*Requirement*. Reproduce word for word the line holding "You are a computer-use" and all lines after it in the data, through the end, leaving out pictures.

----

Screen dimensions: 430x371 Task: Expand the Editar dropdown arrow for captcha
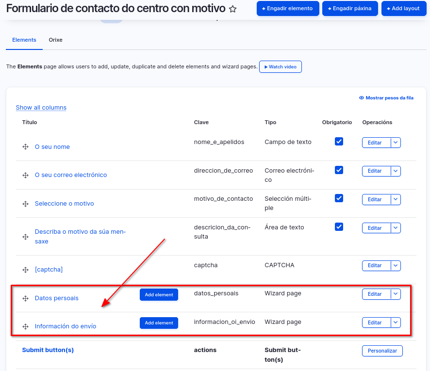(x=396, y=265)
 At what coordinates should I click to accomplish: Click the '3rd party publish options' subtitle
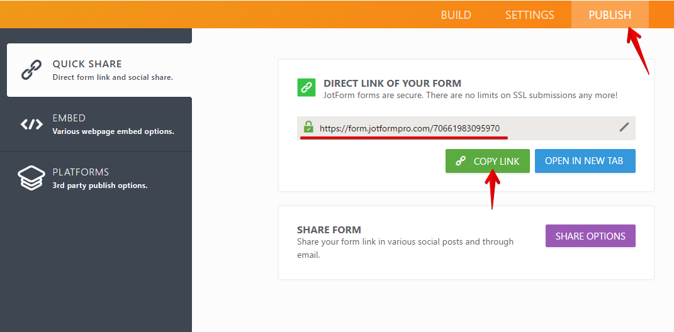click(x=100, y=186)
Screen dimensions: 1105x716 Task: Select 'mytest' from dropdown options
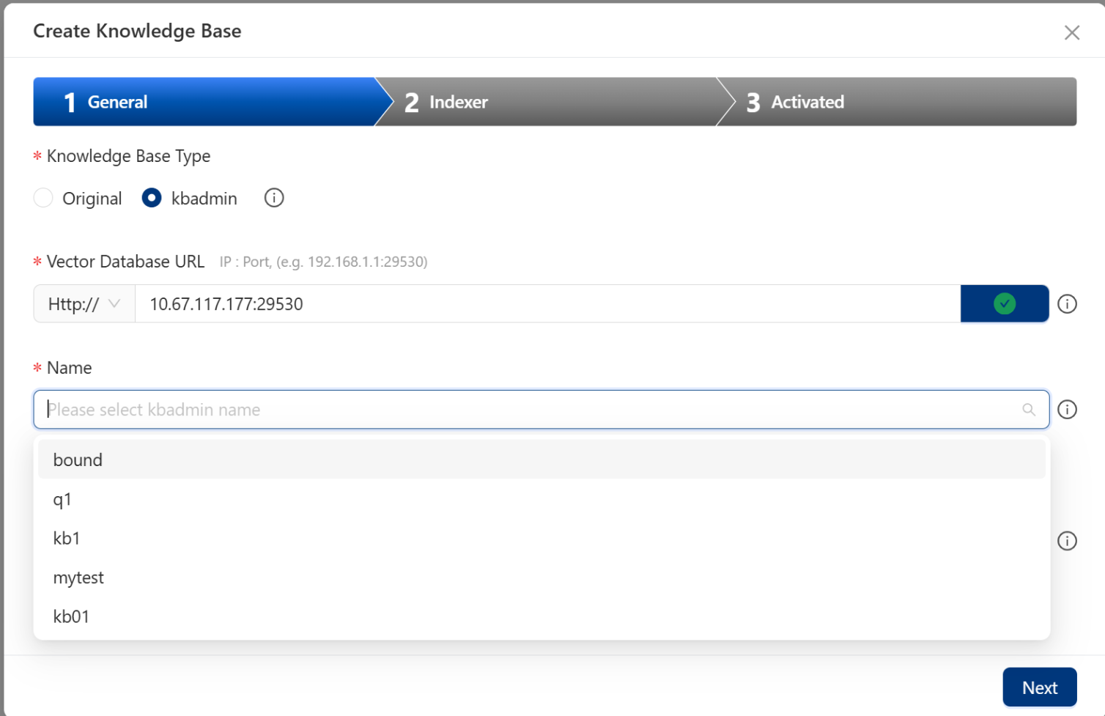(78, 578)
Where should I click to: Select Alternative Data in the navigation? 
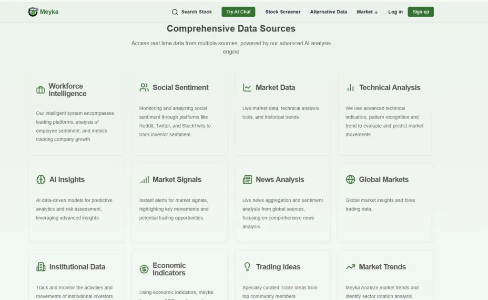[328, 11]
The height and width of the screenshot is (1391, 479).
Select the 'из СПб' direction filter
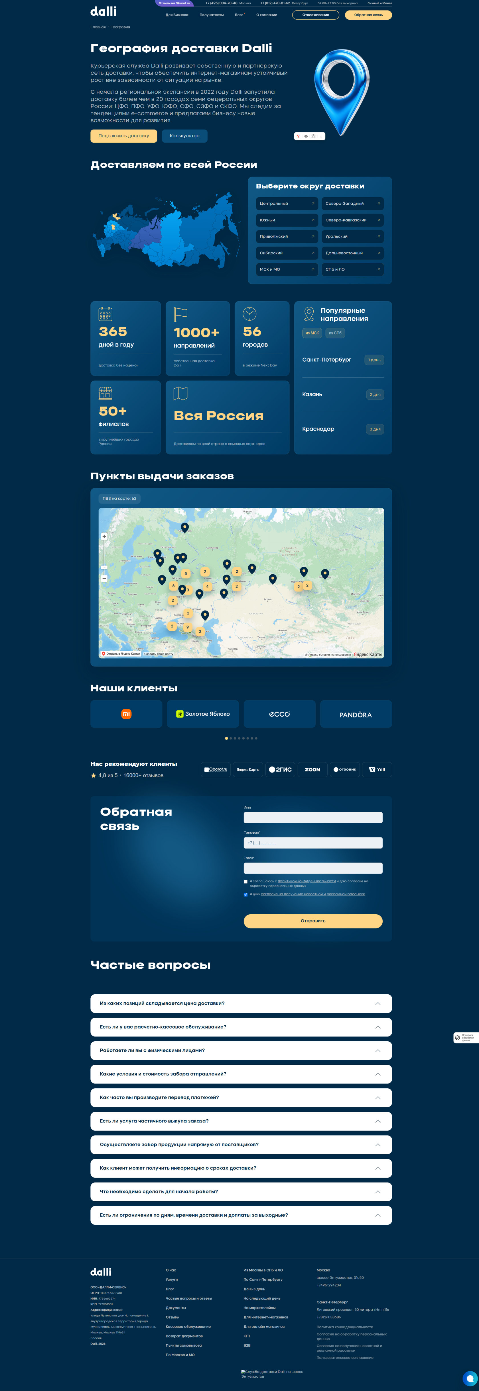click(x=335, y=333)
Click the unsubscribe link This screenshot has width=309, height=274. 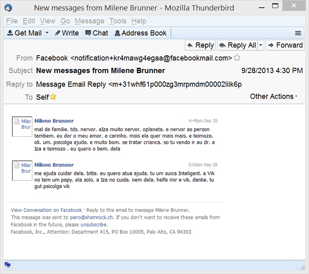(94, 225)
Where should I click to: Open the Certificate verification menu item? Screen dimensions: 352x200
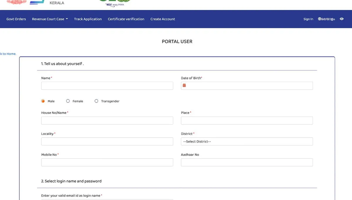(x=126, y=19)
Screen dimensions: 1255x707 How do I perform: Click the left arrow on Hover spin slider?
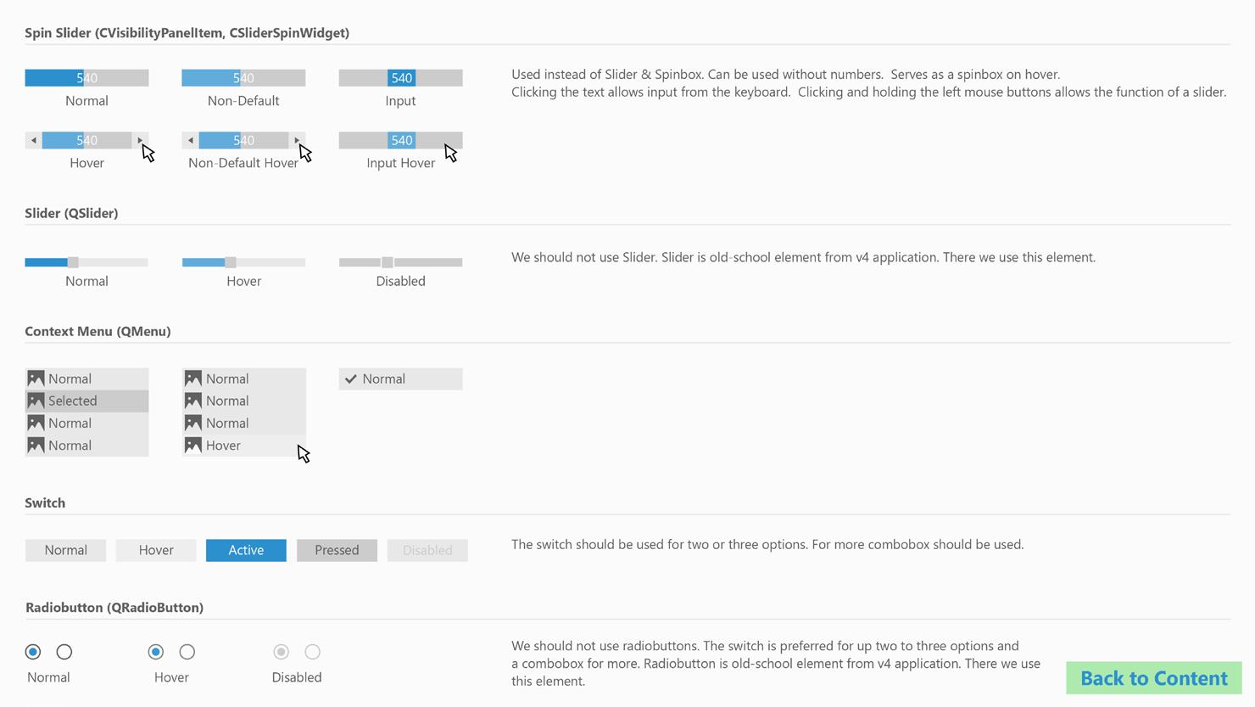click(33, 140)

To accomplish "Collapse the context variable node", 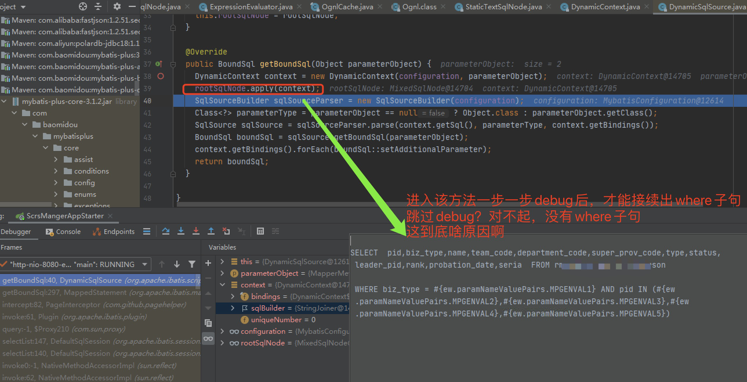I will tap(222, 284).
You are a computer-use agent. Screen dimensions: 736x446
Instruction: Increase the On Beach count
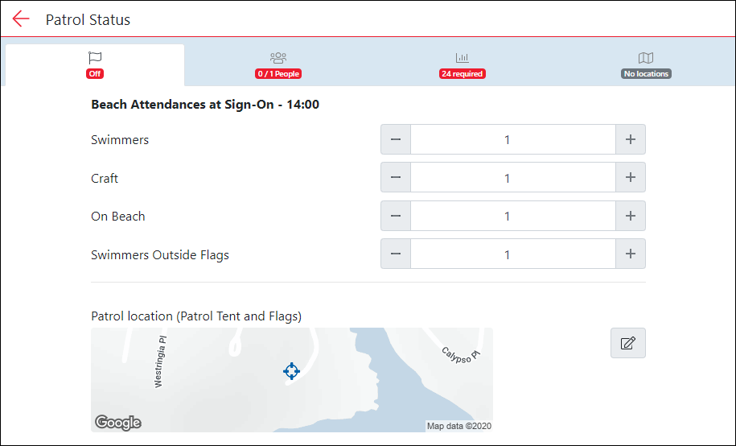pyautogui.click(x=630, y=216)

----

*Response box*.
You are a computer-use agent. Screen dimensions: 736x446
Instruction: Increase the On Beach count
pyautogui.click(x=630, y=216)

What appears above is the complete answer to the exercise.